Eleven adult (12 months old) New Zealand White rabbits, weighing between 3.5 and 4.5 kg, were used in the present study. The animals were housed in groups in a purpose-designed room for experimental animals and fed a standard laboratory diet. The methodology of animal trial was evaluated and accepted by the local authorities (108/2012). Animals were anesthetized by an injection of 65 mg/kg ketamine and 4 mg/kg xylazine and further anesthetized with isoflurane/O₂. The surgical area was disinfected and an incision was made from the nasal bone to the mid-sagittal crest. Next, the soft tissues were reflected and the periosteum was elevated from the site.
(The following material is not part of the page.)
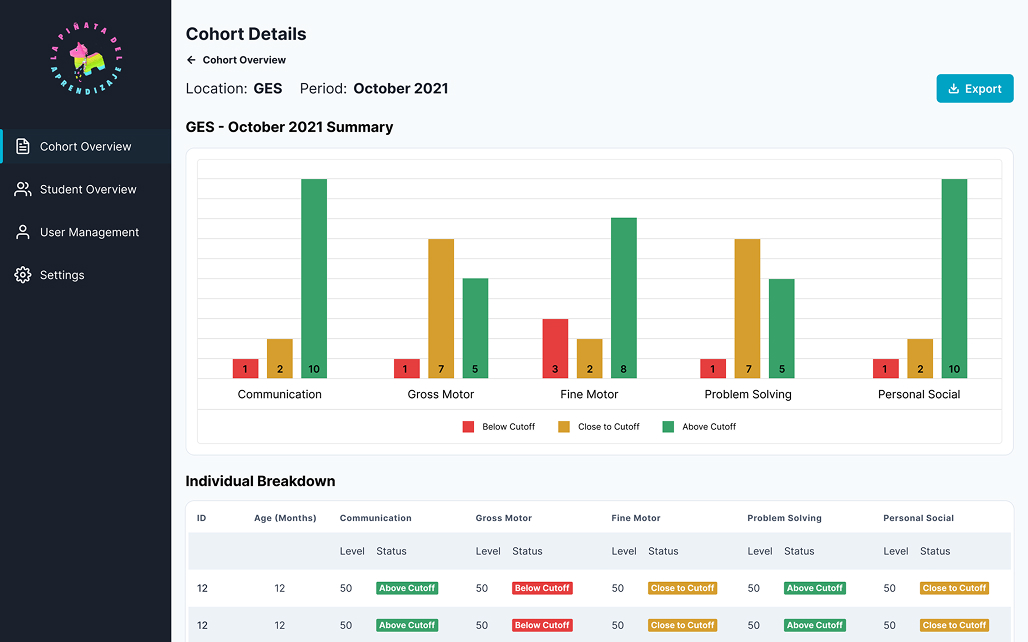Open User Management in the sidebar

89,232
In the area of the right and left parietal and frontal bones, four evenly distributed 6-mm-diameter craniotomy defects were prepared with a trephine bur under copious irrigation with sterile saline. For the completion of the defect, a rose burr (1 mm) was used to preserve the dura. Before implant placement, bone debris were removed by flushing with saline. Each of the animals received four different treatment modalities. In the first round, empty and design A implants were applied with two other implants, which are not included in this report. In the second round, all animals received implants of the designs B, C, D, and E. The treatment modalities were assigned at random for the first animal, and thereafter, cyclic permuted clockwise for the next three animals. For the fifth animal, treatment modalities were again assigned at random. After carefully placing the implants into the defects and detachment of the transfer pin, the soft tissues were closed with interrupted sutures. After a healing period of 8 weeks, the rabbits were placed under general anesthesia and sacrificed by an overdose of pentobarbital. The skull containing all four craniotomy sites was removed and placed in 40% ethanol.

Embedding

The specimens were prepared with a sequential water substitution process. It involved 48 h in 40% ethanol, 72 h in 70% ethanol (changed every 24 h), 72 h in 96% ethanol, and finally, 72 h in 100% ethanol. Thereafter, samples were placed in xylene for 72 h (changed every 24 h) followed by methyl methacrylate (MMA) for 72 h (Fluka 64200) and 100 mL MMA +2 g dibenzoylperoxid (Fluka 38581) at 4°C for 4 days. For polymerization, samples were submerged in 100 mL MMA +3 g dibenzoylperoxid +10 mL plastoid N or dibutylphthalate (Merck 800 19.25) at 37°C in an incubator. After embedding, the skull was cut in four pieces each containing one craniotomy site by using an EXAKT 300P saw (Exakt, Norderstedt, Germany).

Histomorphometry

Histomorphometric analyses were performed from the middle sections using image analysis software (Image-Pro Plus™; Media Cybernetic, Silver Springs, MD). The area of interest (AOI) was defined by the implant dimension. New bone formation in the AOI (new bone area, mm²), bone to implant contact (BIC, %), and percent of bone in the AOI of the areas devoid of titanium (bone filling, %) were determined. For the latter, empty control value of the average area occupied by titanium of all five designs was taken into account and subtracted from the AOI.

Bone bridging

Bone bridging was determined in the middle section. First, the areas with bone tissue were projected onto the x-axis. Next, the stretches of the x-axis where bone formation had occurred at any level were summed up as described earlier.^18,19 Bone bridging is given in percentage of the defect width (6 mm) where bone formation has occurred.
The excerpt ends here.